2.4.3. Synergy between Analogue and Numerical Modelling
|
|
| Fig. 26. Schematic diagram showing the added value of a coupled analogue-numerical modelling system (Persson et al., 2004). The analogue modelling facilities are used to simulate upper crustal deformation and its dynamic response to surface erosion and sedimentation predicted by the developed numerical models. The scanner is used to transmit the surface topography of the analogue model to the numerical model. The displayed image shows the drainage system of the Ebro river (NE Spain) (Garcia-Castellanos et al., 2003). Subsequently, the calculated erosion/deposition is manually applied to the analogue model. |
Novel tectonic modelling concepts and their implementation in numerical modelling software provide new opportunities for quantifying the interplay between stresses and rheology during deformation of the lithosphere. Computer simulations will focus on the links between mountain-forming and basin-forming processes, basin geometries and vertical motions in space and time. Furthermore, thermo-mechanical numerical modelling schemes, accounting for the physics of strain localization in the lithosphere and its consequence for poly-phase deformation and associated vertical motions, can be designed and implemented.

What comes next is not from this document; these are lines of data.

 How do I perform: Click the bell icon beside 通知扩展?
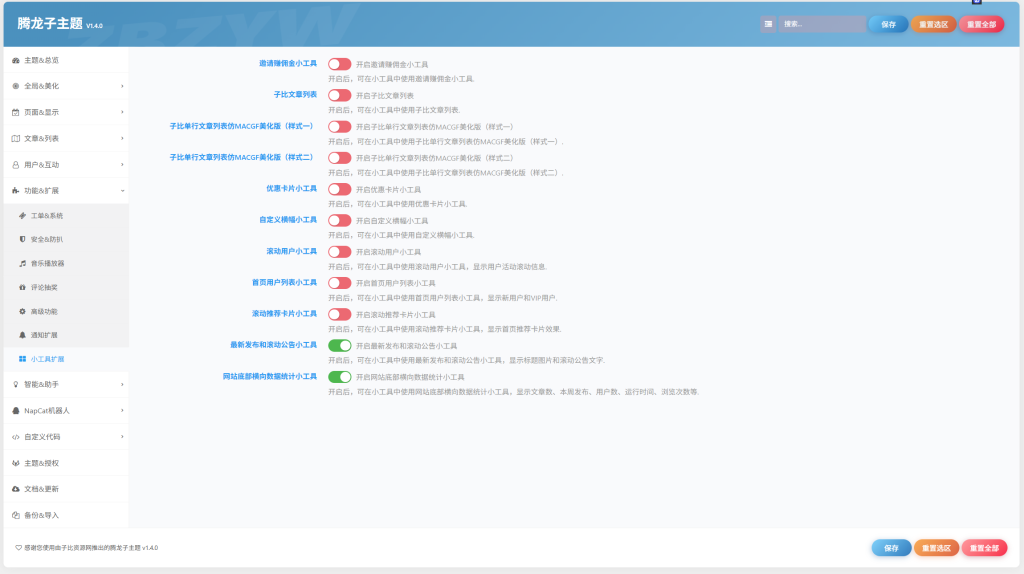pyautogui.click(x=22, y=335)

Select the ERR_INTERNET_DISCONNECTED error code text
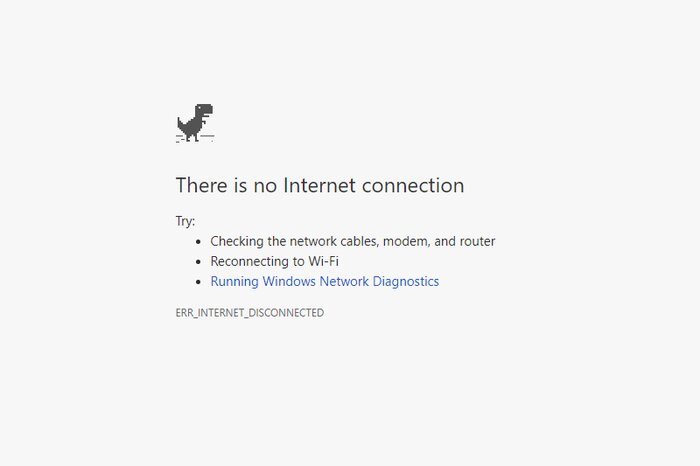(x=250, y=312)
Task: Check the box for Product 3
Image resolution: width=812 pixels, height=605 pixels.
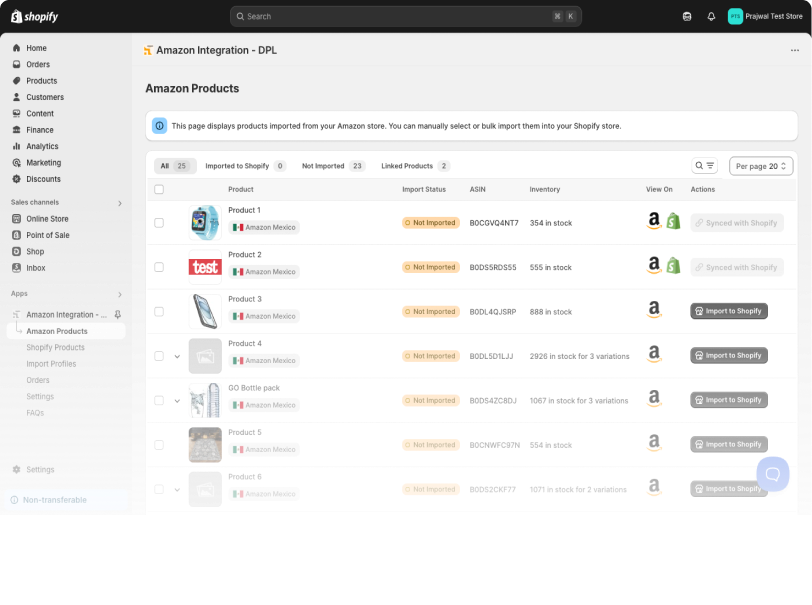Action: coord(159,312)
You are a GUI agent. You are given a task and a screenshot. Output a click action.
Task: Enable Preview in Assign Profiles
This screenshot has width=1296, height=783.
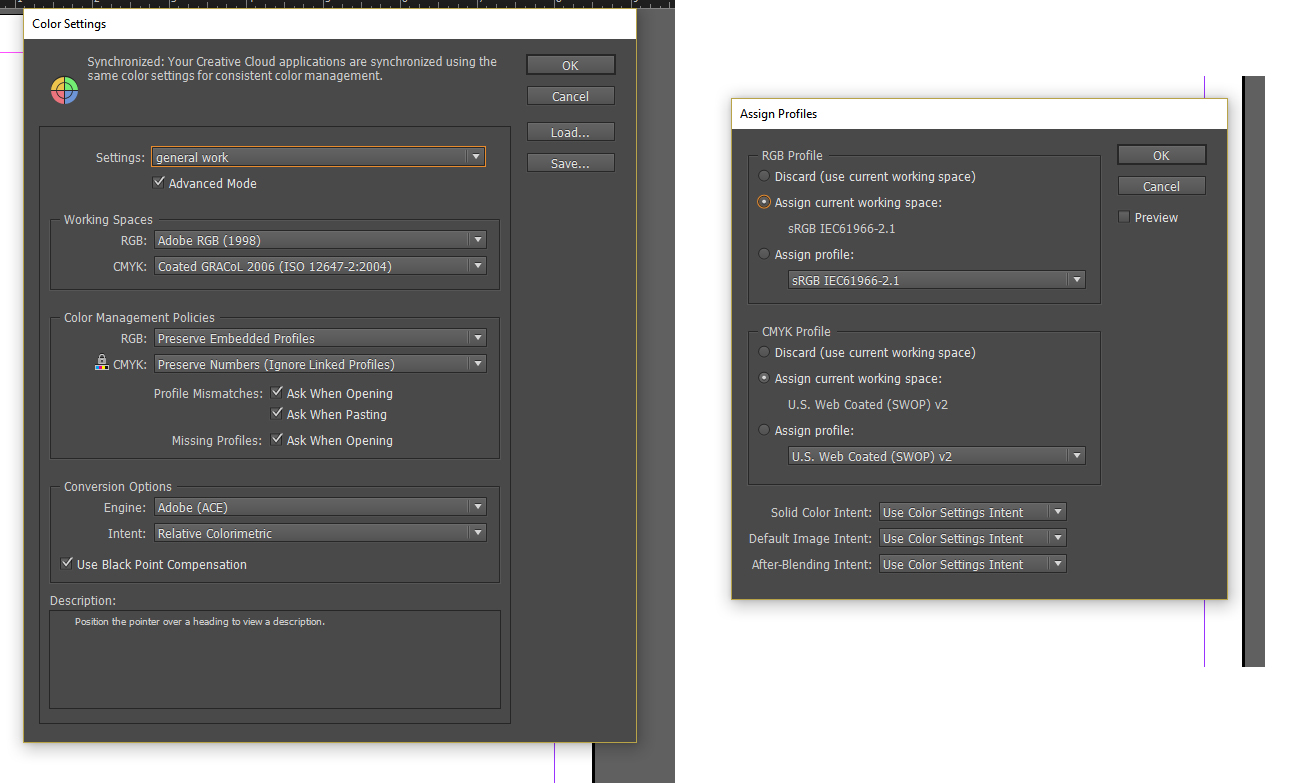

Analogue modelling will provide independent validation of numerical models and will be particularly useful in complex settings, such as those with pronounced 3-D geometries (e.g. strike-slip systems and compressional mountain belts). Various scales can be handled: shallow to deep, local to regional with advantages of analogue modelling in terms of complexity and proximity to geological observations and advantage of numerical modelling in terms of physical clarity and higher potential for sensitivity studies and parameter variation (Fig. 26). In analogue experiments, geomechanical boundary conditions and material properties will be dynamically scaled to simulate lithospheric conditions.
With respect to modelling techniques, ever-faster computer systems and ever-larger datasets result in vast improvements in modelling capabilities. A transition to true 4-D modelling has been achieved during the last years. However, modelling approaches to different problems are still developed on an ad-hoc basis.